# [Task requirements]
An identical copy of every entry below is the required output.

# [Dataset extract]
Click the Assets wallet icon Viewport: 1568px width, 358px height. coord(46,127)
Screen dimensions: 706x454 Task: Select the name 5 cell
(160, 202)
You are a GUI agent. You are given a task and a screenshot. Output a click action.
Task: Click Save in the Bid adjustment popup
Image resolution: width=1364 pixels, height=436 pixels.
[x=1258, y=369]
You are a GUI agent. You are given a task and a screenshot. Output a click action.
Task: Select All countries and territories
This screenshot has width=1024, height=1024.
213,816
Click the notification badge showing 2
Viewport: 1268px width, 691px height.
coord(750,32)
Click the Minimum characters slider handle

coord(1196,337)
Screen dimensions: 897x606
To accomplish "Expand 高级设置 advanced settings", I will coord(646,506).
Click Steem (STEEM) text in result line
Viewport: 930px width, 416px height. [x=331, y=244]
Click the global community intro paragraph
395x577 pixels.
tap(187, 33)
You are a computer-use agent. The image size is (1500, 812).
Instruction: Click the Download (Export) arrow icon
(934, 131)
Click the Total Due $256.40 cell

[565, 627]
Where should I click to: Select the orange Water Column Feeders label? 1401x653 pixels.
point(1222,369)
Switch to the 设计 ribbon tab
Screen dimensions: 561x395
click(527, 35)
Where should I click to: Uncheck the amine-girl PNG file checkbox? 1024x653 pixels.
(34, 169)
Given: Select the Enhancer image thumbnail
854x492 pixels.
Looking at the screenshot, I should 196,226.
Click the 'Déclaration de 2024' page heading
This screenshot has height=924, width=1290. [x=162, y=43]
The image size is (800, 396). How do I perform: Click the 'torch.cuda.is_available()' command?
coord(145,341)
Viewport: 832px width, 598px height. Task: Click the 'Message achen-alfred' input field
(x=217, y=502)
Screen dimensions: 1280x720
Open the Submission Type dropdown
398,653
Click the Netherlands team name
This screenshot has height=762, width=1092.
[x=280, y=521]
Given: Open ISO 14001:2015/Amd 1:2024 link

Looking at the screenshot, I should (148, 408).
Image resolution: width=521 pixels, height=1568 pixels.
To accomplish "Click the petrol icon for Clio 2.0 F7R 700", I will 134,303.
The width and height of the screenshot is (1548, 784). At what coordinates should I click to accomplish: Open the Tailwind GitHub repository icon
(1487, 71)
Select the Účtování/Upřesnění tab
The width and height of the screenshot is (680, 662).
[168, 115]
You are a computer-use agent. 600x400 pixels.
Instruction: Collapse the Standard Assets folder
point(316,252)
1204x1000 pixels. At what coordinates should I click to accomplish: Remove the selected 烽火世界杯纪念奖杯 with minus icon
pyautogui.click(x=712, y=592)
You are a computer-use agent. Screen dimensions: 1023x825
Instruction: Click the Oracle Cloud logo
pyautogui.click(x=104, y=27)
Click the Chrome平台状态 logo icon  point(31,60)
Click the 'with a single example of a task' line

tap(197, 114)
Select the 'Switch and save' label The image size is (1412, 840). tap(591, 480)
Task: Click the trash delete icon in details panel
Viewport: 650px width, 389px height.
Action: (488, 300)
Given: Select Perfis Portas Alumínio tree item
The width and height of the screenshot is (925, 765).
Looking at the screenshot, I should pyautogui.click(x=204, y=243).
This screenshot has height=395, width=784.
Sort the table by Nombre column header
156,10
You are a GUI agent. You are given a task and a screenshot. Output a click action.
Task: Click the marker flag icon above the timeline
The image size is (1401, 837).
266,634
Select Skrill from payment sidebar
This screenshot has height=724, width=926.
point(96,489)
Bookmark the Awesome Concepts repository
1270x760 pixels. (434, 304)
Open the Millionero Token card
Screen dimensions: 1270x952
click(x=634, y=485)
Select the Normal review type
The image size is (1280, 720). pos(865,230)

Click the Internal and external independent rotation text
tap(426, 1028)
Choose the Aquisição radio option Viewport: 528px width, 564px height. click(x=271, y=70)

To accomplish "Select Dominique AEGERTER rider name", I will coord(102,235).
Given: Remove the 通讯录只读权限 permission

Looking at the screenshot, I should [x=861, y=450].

# [Written response]
Click the Assets wallet icon Viewport: 1568px width, 358px height. coord(46,127)
Screen dimensions: 706x454 Task: Select the name 5 cell
(160, 202)
You are a GUI agent. You are given a task and a screenshot. Output a click action.
Task: Click Save in the Bid adjustment popup
Image resolution: width=1364 pixels, height=436 pixels.
[x=1258, y=369]
You are a GUI agent. You are given a task and a screenshot. Output a click action.
Task: Select All countries and territories
This screenshot has width=1024, height=1024.
213,816
Click the notification badge showing 2
Viewport: 1268px width, 691px height.
coord(750,32)
Click the Minimum characters slider handle

coord(1196,337)
Screen dimensions: 897x606
To accomplish "Expand 高级设置 advanced settings", I will coord(646,506).
Click Steem (STEEM) text in result line
Viewport: 930px width, 416px height. [x=331, y=244]
Click the global community intro paragraph
395x577 pixels.
tap(187, 33)
You are a computer-use agent. The image size is (1500, 812).
Instruction: Click the Download (Export) arrow icon
(934, 131)
Click the Total Due $256.40 cell

[565, 627]
Where should I click to: Select the orange Water Column Feeders label? 1401x653 pixels.
point(1222,369)
Switch to the 设计 ribbon tab
Screen dimensions: 561x395
click(527, 35)
Where should I click to: Uncheck the amine-girl PNG file checkbox? 1024x653 pixels.
(34, 169)
Given: Select the Enhancer image thumbnail
854x492 pixels.
Looking at the screenshot, I should 196,226.
Click the 'Déclaration de 2024' page heading
This screenshot has height=924, width=1290. [x=162, y=43]
The image size is (800, 396). How do I perform: Click the 'torch.cuda.is_available()' command?
coord(145,341)
Viewport: 832px width, 598px height. Task: Click the 'Message achen-alfred' input field
(x=217, y=502)
Screen dimensions: 1280x720
Open the Submission Type dropdown
398,653
Click the Netherlands team name
This screenshot has height=762, width=1092.
[x=280, y=521]
Given: Open ISO 14001:2015/Amd 1:2024 link

Looking at the screenshot, I should (148, 408).
Image resolution: width=521 pixels, height=1568 pixels.
To accomplish "Click the petrol icon for Clio 2.0 F7R 700", I will 134,303.
The width and height of the screenshot is (1548, 784). At what coordinates should I click to accomplish: Open the Tailwind GitHub repository icon
(1487, 71)
Select the Účtování/Upřesnění tab
The width and height of the screenshot is (680, 662).
[168, 115]
You are a computer-use agent. 600x400 pixels.
Instruction: Collapse the Standard Assets folder
point(316,252)
1204x1000 pixels. At what coordinates should I click to accomplish: Remove the selected 烽火世界杯纪念奖杯 with minus icon
pyautogui.click(x=712, y=592)
You are a computer-use agent. Screen dimensions: 1023x825
Instruction: Click the Oracle Cloud logo
pyautogui.click(x=104, y=27)
Click the Chrome平台状态 logo icon  point(31,60)
Click the 'with a single example of a task' line

tap(197, 114)
Select the 'Switch and save' label The image size is (1412, 840). tap(591, 480)
Task: Click the trash delete icon in details panel
Viewport: 650px width, 389px height.
Action: (488, 300)
Given: Select Perfis Portas Alumínio tree item
The width and height of the screenshot is (925, 765).
Looking at the screenshot, I should pyautogui.click(x=204, y=243).
This screenshot has height=395, width=784.
Sort the table by Nombre column header
156,10
You are a GUI agent. You are given a task and a screenshot. Output a click action.
Task: Click the marker flag icon above the timeline
The image size is (1401, 837).
266,634
Select Skrill from payment sidebar
This screenshot has height=724, width=926.
point(96,489)
Bookmark the Awesome Concepts repository
1270x760 pixels. (434, 304)
Open the Millionero Token card
Screen dimensions: 1270x952
click(x=634, y=485)
Select the Normal review type
The image size is (1280, 720). pos(865,230)

Click the Internal and external independent rotation text
tap(426, 1028)
Choose the Aquisição radio option Viewport: 528px width, 564px height. click(x=271, y=70)

To accomplish "Select Dominique AEGERTER rider name", I will coord(102,235).
Given: Remove the 通讯录只读权限 permission

Looking at the screenshot, I should [x=861, y=450].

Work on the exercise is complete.